→ **Source passage**:
Substitutions and Replacing Patterns via sub()

🏷️ Regular Expressions (Regex) / Key re Functions

🧠 Context Introduction

When working with text data—whether it's cleaning log files, updating configuration values, or masking sensitive information—you'll often need to find specific patterns and replace them with something else. Python's re.sub() function is your go-to tool for this task. It allows you to search for a regex pattern in a string and substitute all matches with a replacement string, giving you powerful control over text transformations.


⚙️ What is re.sub()?

The re.sub() function performs substitution (find-and-replace) using regular expressions. It scans through a string, finds all non-overlapping matches of a pattern, and replaces them with a specified replacement.

Key characteristics: - Returns a new string with the replacements applied (original string remains unchanged) - Can replace all occurrences or a limited number of matches - Supports backreferences to reuse parts of the matched text in the replacement - Can accept a function as the replacement for dynamic substitutions


🛠️ Basic Syntax

The general structure of re.sub() is:

re.sub(pattern, replacement, string, count=0, flags=0)

→ **Work to complete**:
Could you copy the re.sub() page word for word, starting at "When working with" and ending at "a specified replacement."? You won't need the data for this.

→ **Given information**:
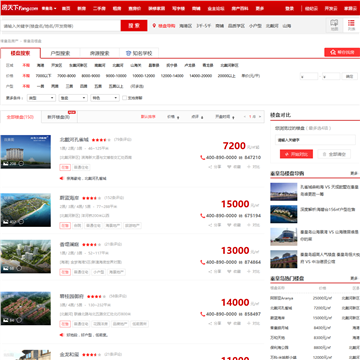
Task: Favorite the 15000 yuan listing with heart
Action: 234,225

→ **Exercise response**:
When working with text data—whether it's cleaning log files, updating configuration values, or masking sensitive information—you'll often need to find specific patterns and replace them with something else. Python's re.sub() function is your go-to tool for this task. It allows you to search for a regex pattern in a string and substitute all matches with a replacement string, giving you powerful control over text transformations.


⚙️ What is re.sub()?

The re.sub() function performs substitution (find-and-replace) using regular expressions. It scans through a string, finds all non-overlapping matches of a pattern, and replaces them with a specified replacement.